*GIVEN INFORMATION*:

════

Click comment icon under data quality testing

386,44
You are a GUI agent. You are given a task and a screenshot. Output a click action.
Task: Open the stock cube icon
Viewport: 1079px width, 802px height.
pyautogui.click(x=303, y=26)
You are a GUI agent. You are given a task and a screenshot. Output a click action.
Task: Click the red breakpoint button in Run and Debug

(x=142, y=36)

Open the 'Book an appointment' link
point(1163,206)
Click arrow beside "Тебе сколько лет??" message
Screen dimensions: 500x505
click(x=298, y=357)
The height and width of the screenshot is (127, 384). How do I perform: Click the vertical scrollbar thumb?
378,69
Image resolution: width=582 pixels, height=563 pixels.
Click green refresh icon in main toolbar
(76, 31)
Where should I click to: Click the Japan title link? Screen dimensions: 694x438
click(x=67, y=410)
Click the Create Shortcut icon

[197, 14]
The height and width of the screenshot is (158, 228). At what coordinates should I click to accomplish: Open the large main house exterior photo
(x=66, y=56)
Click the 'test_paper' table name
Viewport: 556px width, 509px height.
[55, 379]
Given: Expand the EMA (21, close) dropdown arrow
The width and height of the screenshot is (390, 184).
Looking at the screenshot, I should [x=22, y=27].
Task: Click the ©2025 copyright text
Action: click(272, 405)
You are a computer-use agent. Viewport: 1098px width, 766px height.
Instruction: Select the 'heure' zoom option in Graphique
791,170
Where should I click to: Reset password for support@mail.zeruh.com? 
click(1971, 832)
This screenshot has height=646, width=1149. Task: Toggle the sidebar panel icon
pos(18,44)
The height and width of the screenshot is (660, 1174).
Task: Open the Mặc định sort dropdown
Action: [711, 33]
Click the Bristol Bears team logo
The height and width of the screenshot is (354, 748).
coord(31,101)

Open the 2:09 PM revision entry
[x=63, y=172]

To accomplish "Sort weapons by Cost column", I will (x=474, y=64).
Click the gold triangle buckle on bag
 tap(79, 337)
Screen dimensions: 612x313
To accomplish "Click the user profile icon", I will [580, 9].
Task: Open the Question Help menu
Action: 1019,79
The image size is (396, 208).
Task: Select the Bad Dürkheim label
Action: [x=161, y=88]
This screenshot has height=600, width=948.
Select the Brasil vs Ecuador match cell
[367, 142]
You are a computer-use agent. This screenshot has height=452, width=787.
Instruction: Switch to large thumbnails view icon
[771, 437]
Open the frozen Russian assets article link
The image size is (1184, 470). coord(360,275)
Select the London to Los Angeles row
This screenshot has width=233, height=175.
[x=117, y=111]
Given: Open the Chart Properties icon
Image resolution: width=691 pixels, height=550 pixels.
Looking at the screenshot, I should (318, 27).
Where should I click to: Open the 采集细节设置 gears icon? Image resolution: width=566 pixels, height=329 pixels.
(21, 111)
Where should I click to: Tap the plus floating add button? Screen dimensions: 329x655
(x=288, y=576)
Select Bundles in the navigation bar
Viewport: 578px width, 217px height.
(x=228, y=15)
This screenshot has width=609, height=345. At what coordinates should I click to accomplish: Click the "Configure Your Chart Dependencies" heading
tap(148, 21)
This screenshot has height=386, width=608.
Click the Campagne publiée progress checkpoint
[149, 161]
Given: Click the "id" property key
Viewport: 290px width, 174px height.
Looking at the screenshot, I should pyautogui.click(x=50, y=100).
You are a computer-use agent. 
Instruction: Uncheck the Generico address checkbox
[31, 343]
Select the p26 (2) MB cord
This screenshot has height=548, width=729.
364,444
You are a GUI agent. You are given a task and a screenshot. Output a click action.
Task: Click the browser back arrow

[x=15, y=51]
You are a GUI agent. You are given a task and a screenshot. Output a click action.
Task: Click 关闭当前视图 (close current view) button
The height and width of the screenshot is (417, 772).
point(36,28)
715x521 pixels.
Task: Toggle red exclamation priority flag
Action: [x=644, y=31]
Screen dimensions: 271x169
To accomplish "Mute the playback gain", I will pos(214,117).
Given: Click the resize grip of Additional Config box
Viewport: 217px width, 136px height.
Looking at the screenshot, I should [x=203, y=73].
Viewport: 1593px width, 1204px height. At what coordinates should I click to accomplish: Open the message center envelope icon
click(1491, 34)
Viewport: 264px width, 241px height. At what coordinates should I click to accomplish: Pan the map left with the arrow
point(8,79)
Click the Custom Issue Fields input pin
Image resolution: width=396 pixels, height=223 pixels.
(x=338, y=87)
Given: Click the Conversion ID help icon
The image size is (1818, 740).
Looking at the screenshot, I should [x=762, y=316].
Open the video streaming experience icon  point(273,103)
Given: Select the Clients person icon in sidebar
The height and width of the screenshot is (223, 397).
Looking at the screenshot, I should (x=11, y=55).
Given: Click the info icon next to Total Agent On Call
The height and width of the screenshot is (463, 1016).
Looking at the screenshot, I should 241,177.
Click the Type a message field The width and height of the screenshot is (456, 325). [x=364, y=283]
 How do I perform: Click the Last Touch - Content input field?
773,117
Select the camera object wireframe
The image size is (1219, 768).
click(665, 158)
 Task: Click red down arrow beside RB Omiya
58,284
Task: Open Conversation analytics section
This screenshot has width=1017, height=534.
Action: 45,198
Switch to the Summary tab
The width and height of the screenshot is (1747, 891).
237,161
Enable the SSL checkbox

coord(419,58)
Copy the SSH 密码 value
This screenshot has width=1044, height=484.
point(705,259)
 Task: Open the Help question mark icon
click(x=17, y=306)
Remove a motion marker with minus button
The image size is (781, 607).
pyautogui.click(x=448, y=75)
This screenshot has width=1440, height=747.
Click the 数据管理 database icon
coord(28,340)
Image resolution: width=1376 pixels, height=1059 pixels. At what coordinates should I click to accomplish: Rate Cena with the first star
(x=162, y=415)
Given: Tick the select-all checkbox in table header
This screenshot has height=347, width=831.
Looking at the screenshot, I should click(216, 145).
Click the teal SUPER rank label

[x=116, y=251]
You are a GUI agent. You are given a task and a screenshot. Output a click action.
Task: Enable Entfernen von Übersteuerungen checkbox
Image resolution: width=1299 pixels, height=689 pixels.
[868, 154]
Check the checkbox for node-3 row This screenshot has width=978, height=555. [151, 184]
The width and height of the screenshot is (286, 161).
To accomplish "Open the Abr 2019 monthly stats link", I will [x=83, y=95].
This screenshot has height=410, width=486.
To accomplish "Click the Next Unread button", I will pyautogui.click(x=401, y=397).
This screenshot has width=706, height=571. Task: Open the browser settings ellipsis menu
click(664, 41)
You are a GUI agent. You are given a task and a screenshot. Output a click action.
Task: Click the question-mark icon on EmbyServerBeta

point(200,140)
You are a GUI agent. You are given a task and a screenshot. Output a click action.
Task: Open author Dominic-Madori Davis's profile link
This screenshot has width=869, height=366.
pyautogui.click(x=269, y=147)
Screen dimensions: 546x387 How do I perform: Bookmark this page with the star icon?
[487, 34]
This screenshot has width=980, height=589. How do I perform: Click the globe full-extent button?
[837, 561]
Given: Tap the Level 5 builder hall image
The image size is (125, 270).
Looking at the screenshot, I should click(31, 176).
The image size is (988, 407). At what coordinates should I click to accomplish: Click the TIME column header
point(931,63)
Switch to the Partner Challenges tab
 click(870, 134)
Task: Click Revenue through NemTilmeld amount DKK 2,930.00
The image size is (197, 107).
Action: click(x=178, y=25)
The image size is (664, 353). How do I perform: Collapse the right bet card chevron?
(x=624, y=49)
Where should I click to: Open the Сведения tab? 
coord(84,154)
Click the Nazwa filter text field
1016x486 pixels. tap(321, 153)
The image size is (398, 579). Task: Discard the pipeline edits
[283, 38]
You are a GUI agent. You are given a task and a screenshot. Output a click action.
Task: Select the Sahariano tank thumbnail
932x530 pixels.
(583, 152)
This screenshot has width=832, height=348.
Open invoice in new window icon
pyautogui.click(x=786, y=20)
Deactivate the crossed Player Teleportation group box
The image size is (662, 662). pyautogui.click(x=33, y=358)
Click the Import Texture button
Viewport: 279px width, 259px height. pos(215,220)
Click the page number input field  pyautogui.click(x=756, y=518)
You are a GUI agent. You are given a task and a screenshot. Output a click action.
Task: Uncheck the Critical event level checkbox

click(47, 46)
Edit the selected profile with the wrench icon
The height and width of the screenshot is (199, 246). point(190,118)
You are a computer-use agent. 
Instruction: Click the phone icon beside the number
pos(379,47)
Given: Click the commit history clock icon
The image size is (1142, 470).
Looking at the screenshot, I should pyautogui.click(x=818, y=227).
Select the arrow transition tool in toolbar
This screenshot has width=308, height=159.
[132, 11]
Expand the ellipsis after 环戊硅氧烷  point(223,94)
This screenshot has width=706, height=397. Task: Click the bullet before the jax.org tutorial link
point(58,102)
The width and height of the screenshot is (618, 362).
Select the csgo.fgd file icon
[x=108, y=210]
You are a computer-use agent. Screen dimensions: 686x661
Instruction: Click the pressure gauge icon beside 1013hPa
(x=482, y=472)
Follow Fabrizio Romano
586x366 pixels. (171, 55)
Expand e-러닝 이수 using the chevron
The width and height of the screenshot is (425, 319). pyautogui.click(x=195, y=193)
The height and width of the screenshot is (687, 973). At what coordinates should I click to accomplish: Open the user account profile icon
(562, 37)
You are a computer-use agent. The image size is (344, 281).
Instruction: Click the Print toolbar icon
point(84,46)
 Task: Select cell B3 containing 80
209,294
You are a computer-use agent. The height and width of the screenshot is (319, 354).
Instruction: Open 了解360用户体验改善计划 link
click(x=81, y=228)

════

*REQUIRED ACTION*:
Return, word for word, every line from the top of the entries down to the line that holds "You are a computer-use agent. Viewport: 1098px", both included.

*RESPONSE*:
Click comment icon under data quality testing

386,44
You are a GUI agent. You are given a task and a screenshot. Output a click action.
Task: Open the stock cube icon
Viewport: 1079px width, 802px height.
pyautogui.click(x=303, y=26)
You are a GUI agent. You are given a task and a screenshot. Output a click action.
Task: Click the red breakpoint button in Run and Debug

(x=142, y=36)

Open the 'Book an appointment' link
point(1163,206)
Click arrow beside "Тебе сколько лет??" message
Screen dimensions: 500x505
click(x=298, y=357)
The height and width of the screenshot is (127, 384). How do I perform: Click the vertical scrollbar thumb?
378,69
Image resolution: width=582 pixels, height=563 pixels.
Click green refresh icon in main toolbar
(76, 31)
Where should I click to: Click the Japan title link? Screen dimensions: 694x438
click(x=67, y=410)
Click the Create Shortcut icon

[197, 14]
The height and width of the screenshot is (158, 228). At what coordinates should I click to accomplish: Open the large main house exterior photo
(x=66, y=56)
Click the 'test_paper' table name
Viewport: 556px width, 509px height.
[55, 379]
Given: Expand the EMA (21, close) dropdown arrow
The width and height of the screenshot is (390, 184).
Looking at the screenshot, I should [x=22, y=27].
Task: Click the ©2025 copyright text
Action: click(272, 405)
You are a computer-use agent. Viewport: 1098px width, 766px height.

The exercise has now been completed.